What the task asks:
The answer must consist solely of the lines from the one containing "Viewport: 1011px width, 470px" through the last line of the records, set down exactly and without any pictures.

....................

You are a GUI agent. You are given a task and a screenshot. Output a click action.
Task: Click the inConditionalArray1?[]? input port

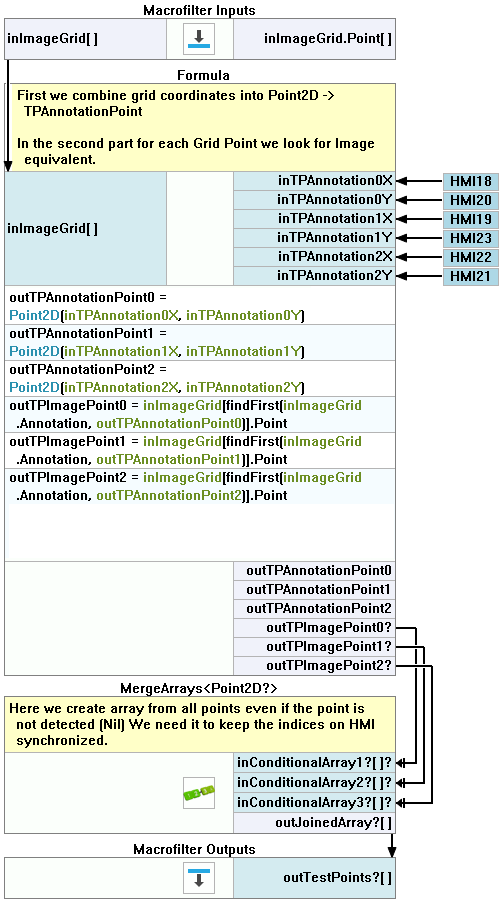(x=314, y=762)
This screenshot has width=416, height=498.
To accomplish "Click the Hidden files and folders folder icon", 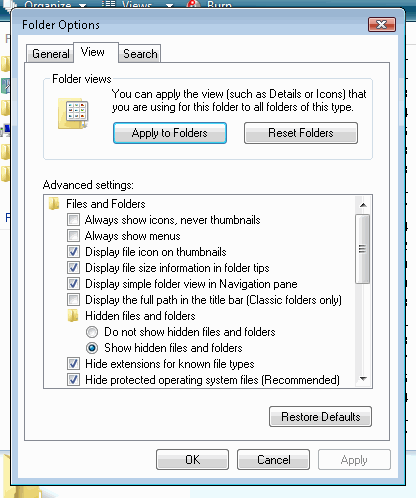I will (73, 316).
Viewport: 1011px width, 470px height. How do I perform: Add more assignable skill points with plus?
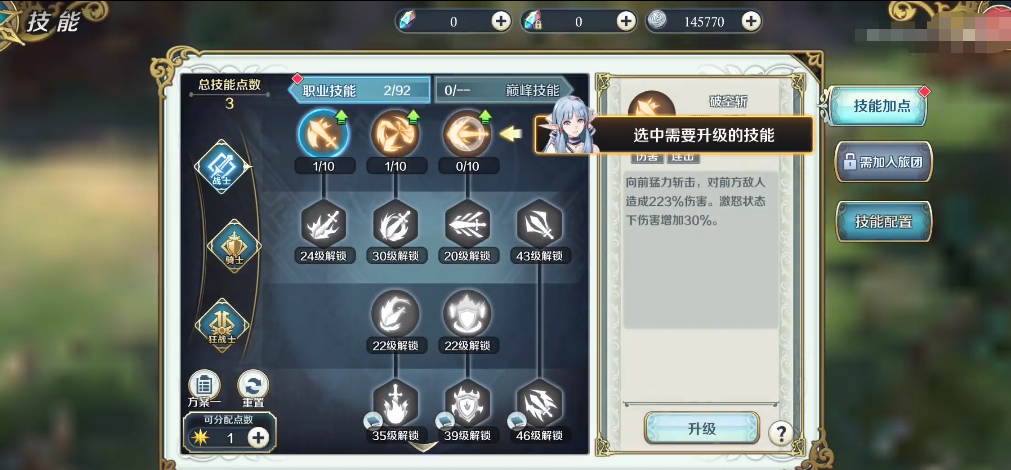259,438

....................

Solution:
Viewport: 1011px width, 470px height. How do I perform: Add more assignable skill points with plus?
259,438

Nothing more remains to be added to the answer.